Denis loosely sketches the romantic entanglements of Isabelle (Juliette Binoche), a 40-something artist and divorcee navigating the murky waters of the dating scene with limited success. There are suitors aplenty, all of them wrong for different reasons; a corpulent married banker, an emotionally avoidant (and also married) young actor, a working-class man from the wrong side of the tracks. If Isabelle seems particularly unlucky in love, it’s not for lack of trying.
And this seems to be the crux of what Denis is getting at. Isabelle’s dalliances are presented almost as vignettes — discrete episodes in which she swings and misses, time and again — but that seem to bear little connective tissue tying them to each other or, more crucially, a central narrative arc. Isabelle is a painfully relatable character, her struggle to find a relationship with any depth or future carrying the mounting dread of futility. Her seeming inability to learn from her mistakes or to choose relationships that will lead to anything but failure strike close to home, and her difficulty in understanding her own attraction to doomed romances feels all too real.
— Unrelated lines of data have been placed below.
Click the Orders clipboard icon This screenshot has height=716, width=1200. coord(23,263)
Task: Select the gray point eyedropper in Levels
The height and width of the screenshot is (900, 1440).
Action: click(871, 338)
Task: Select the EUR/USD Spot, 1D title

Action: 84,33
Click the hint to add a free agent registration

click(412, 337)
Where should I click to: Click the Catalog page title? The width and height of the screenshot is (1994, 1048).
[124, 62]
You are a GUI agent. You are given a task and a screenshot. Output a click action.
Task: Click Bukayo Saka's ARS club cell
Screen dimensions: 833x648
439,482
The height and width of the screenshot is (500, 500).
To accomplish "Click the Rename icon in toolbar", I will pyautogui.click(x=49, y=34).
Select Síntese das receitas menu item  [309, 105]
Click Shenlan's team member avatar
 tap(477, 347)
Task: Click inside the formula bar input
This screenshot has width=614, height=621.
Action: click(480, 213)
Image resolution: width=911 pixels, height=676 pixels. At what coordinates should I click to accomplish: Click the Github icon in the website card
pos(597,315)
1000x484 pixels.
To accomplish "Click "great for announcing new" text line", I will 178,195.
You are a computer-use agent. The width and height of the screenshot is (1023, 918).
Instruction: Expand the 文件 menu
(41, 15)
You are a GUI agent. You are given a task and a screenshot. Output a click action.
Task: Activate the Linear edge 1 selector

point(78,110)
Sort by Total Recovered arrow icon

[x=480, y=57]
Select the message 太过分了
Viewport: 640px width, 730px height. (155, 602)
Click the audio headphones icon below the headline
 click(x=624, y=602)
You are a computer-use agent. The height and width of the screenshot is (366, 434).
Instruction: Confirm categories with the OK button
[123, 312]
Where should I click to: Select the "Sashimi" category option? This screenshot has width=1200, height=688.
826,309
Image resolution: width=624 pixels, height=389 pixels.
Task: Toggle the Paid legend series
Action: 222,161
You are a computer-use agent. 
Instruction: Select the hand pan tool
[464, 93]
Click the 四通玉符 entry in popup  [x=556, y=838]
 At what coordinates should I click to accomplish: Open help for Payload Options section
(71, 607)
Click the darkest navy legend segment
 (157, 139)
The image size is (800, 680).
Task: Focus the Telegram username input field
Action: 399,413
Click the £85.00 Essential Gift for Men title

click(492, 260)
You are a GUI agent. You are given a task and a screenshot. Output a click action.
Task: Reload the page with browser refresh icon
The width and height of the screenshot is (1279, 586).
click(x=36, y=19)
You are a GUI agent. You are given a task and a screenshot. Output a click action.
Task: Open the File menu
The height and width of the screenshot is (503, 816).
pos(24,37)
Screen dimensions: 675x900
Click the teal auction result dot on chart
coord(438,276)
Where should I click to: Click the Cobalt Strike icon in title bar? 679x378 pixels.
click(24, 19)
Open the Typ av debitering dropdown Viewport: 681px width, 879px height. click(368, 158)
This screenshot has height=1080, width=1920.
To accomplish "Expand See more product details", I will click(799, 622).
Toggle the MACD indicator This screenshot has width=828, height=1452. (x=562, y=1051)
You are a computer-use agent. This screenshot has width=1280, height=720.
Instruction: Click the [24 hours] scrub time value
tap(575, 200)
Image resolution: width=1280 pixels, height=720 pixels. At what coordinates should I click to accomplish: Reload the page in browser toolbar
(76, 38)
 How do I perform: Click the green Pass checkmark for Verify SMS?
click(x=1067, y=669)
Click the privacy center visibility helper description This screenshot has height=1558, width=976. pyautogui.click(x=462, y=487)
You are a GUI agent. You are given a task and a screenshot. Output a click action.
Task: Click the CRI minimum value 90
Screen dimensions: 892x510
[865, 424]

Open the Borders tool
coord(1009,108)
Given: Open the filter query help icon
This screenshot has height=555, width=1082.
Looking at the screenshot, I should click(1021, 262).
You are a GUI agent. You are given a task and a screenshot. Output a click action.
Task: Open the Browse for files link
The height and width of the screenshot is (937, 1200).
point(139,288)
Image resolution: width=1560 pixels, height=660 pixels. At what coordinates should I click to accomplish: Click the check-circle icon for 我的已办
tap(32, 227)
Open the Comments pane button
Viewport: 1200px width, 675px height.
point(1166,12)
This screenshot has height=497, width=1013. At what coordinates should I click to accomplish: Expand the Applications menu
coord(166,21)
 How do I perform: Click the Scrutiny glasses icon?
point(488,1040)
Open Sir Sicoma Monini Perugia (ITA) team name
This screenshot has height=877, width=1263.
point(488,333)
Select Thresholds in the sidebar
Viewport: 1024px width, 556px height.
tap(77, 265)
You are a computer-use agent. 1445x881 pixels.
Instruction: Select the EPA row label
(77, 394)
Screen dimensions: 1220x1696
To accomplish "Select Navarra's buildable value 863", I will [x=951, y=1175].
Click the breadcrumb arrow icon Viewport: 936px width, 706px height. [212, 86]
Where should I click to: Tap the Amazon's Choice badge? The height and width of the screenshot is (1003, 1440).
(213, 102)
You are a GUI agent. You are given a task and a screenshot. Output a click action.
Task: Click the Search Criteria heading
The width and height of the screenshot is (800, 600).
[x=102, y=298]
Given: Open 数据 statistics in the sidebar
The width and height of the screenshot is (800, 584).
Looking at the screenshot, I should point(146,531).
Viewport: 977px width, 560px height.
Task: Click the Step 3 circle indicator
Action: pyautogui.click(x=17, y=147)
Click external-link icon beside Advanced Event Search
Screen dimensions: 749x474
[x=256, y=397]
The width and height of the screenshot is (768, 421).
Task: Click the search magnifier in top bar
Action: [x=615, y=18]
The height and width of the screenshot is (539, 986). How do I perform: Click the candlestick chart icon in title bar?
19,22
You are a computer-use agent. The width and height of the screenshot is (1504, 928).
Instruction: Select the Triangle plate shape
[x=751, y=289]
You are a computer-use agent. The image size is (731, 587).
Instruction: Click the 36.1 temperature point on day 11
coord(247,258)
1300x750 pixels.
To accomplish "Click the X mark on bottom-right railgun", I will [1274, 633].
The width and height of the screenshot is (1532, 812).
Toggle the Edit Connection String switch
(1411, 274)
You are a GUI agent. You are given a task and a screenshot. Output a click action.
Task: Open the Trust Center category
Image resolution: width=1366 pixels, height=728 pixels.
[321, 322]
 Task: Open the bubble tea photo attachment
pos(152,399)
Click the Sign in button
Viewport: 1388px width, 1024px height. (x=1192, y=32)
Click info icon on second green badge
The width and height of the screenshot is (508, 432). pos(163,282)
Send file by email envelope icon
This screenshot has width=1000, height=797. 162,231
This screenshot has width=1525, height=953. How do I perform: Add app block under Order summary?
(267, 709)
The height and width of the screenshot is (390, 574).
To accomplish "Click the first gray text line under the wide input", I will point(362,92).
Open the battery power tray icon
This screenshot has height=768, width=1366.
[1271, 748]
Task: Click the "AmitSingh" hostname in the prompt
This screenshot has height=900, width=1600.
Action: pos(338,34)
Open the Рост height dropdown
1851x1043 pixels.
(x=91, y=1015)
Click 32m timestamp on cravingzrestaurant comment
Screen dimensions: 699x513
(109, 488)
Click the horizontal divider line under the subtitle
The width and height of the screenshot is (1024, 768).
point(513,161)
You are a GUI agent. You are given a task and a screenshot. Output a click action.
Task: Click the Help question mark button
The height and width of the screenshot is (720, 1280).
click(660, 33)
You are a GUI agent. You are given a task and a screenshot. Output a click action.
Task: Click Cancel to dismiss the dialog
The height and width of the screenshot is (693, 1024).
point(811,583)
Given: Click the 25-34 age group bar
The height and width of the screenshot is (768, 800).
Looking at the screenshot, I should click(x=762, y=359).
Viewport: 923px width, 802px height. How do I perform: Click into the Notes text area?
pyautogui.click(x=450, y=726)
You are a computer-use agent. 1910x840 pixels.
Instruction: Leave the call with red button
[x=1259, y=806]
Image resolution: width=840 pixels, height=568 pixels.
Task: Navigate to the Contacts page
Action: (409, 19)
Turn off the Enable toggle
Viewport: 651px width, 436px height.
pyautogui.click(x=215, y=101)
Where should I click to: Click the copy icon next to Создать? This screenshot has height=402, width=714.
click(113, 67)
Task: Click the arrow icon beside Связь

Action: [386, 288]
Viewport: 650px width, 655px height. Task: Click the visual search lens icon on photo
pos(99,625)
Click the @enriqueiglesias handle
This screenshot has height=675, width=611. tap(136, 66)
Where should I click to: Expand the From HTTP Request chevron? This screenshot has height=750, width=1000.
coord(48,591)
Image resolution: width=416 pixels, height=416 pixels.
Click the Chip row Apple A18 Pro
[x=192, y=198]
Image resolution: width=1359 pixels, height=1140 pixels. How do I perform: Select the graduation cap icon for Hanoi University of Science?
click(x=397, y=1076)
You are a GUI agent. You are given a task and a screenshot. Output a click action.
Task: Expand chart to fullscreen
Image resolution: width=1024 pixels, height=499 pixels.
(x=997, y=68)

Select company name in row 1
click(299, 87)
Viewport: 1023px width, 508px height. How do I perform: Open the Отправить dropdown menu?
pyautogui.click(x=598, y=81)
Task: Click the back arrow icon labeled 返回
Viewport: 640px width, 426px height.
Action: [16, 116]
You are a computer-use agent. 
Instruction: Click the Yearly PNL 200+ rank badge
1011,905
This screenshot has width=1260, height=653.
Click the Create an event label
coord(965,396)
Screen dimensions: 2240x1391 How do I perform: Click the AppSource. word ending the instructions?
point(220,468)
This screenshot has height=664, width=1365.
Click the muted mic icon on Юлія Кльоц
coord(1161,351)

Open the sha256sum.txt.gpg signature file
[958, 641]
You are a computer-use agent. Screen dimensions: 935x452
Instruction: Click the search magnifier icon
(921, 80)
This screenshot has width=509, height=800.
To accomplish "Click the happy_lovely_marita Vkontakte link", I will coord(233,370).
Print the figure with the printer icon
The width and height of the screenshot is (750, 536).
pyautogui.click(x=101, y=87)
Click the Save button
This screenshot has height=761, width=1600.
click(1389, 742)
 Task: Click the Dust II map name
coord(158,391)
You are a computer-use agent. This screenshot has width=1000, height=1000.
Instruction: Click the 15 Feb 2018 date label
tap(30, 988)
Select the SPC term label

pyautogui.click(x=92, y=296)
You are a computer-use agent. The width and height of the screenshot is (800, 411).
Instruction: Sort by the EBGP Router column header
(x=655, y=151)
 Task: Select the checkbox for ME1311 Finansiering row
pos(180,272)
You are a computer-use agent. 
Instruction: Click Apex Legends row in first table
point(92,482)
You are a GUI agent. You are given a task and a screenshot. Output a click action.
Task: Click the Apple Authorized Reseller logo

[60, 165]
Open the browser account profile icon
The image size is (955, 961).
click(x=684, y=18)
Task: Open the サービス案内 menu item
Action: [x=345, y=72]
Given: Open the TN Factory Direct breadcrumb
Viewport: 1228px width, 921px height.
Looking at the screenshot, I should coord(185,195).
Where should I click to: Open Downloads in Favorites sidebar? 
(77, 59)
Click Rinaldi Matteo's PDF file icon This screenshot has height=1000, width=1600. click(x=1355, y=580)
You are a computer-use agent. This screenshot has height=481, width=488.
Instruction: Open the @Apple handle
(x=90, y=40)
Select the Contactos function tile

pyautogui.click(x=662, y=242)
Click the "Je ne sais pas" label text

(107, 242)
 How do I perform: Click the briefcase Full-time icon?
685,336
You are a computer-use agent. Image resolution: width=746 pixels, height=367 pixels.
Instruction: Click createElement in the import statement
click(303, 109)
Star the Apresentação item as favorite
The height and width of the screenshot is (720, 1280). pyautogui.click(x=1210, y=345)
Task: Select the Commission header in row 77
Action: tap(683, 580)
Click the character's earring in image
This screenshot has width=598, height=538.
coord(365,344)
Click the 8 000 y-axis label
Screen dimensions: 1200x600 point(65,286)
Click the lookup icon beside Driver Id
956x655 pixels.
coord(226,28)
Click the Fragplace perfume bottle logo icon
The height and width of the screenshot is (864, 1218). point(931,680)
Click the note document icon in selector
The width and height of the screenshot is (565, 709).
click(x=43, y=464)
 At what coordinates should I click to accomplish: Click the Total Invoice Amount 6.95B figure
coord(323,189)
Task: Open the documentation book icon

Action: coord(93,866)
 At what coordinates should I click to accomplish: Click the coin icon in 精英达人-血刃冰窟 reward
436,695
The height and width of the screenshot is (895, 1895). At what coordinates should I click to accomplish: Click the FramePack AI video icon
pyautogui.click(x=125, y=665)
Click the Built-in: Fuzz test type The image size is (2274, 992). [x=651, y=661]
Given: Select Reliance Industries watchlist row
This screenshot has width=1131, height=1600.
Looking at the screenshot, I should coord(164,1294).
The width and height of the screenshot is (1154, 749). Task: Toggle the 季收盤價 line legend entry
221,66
A great deal of the credit for the believability of Isabelle as a character can be attributed to Binoche’s performance, which is electrifying. Nuanced vulnerability meets obstinate if occasionally misguided hopefulness in what amounts to one of the actresses finest turns in years. But credit is also due to novelist Christine Angot, who co-wrote the screenplay with Denis. The script renders the neuroses and psychological complexes of Isabelle like impasto paints, thickly layering emotional colors on an underlying canvas of longing and desire. When she rejects her working-class lover because her chic art-world friends disapprove or pines for the young actor who instantly regrets their coupling or jilts her ex-husband for some unspecified misstep in bed, the sense of ambiguity driving Isabelle’s internal conflict is palpable — she wants to connect while simultaneously maintaining an emotionally safe distance, diametrically opposed drives that can never be reconciled.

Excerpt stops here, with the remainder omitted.